We use confidential, U.S. Census Bureau, plant-level data to investigate aggregation in external reporting. We compare firms’ plant-level data to their published segment reports, conducting our tests by grouping a firm’s plants that share the same four-digit SIC code into a “pseudo-segment.” We then determine whether that pseudo-segment is disclosed as an external segment, or whether it is subsumed into a different business unit for external reporting purposes. We find pseudo-segments are more likely to be aggregated within a line-of-business segment when the agency and proprietary costs of separately reporting the pseudo-segment are higher and when firm and pseudo-segment characteristics allow for more discretion in the application of segment reporting rules. For firms reporting multiple external segments, aggregation of pseudo-segments is driven by both agency and proprietary costs.
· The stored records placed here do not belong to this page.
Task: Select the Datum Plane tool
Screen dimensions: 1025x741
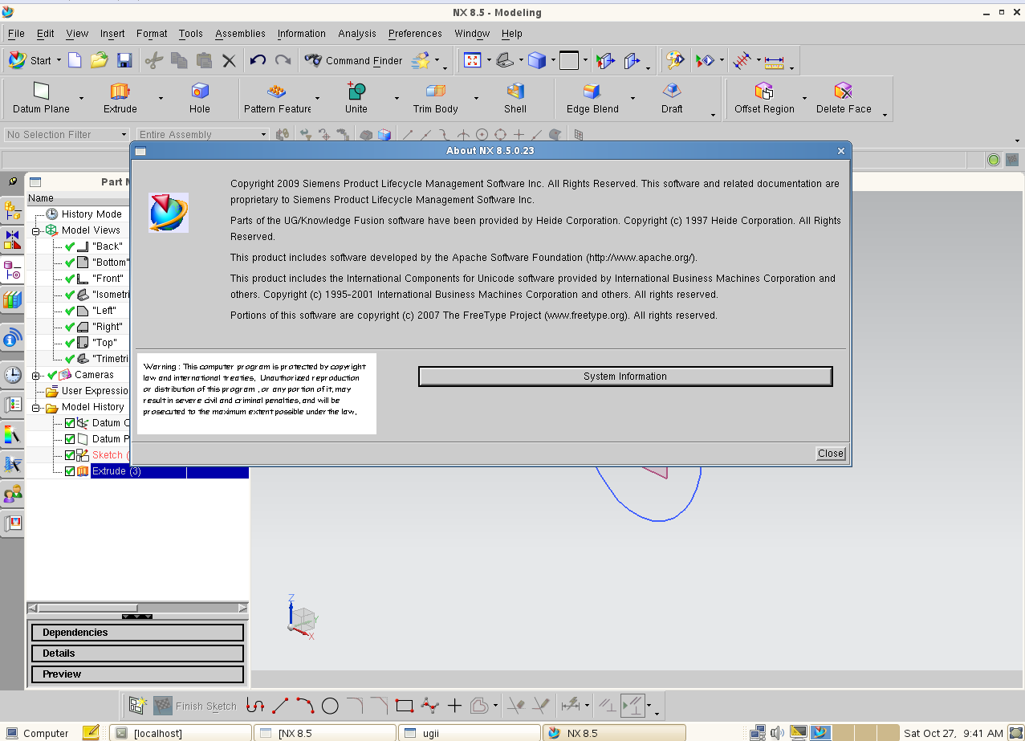Action: pyautogui.click(x=41, y=92)
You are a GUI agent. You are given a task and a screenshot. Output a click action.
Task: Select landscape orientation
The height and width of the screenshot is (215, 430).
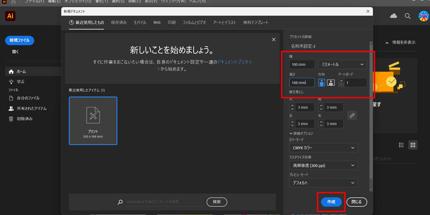[x=331, y=82]
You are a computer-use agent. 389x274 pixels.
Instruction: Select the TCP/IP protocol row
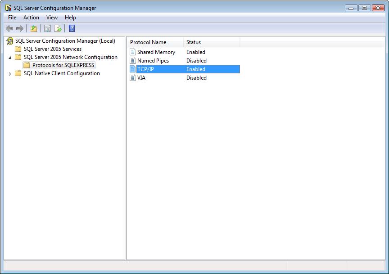point(185,69)
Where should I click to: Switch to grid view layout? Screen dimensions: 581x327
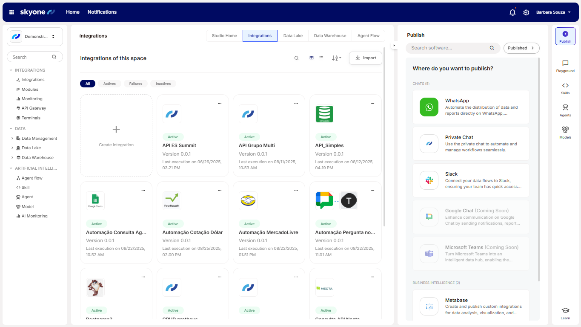(312, 58)
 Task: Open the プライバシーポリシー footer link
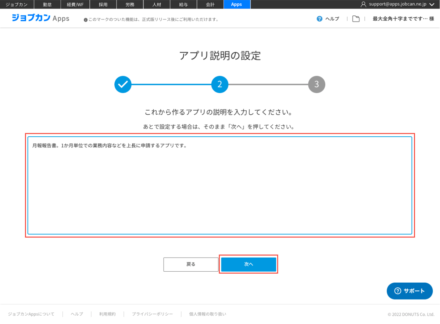coord(152,314)
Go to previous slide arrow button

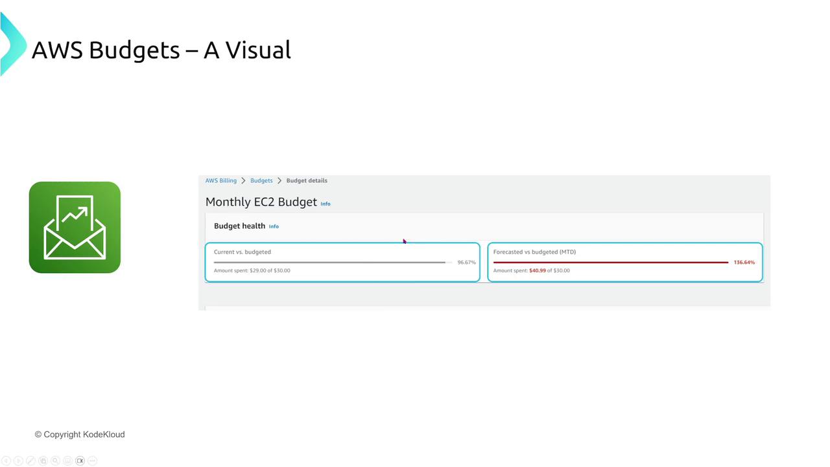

However, for firms reporting a single external segment, we find no evidence of an agency cost motive for aggregation.

Suggested Citation

  • Daniel Bens & Philip Berger & Steven Monahan, 2009. "Discretionary Disclosure in Financial Reporting: An Examination Comparing Internal Firm Data to Externally Reported Segment Data," Working Papers 09-28, Center for Economic Studies, U.S. Census Bureau.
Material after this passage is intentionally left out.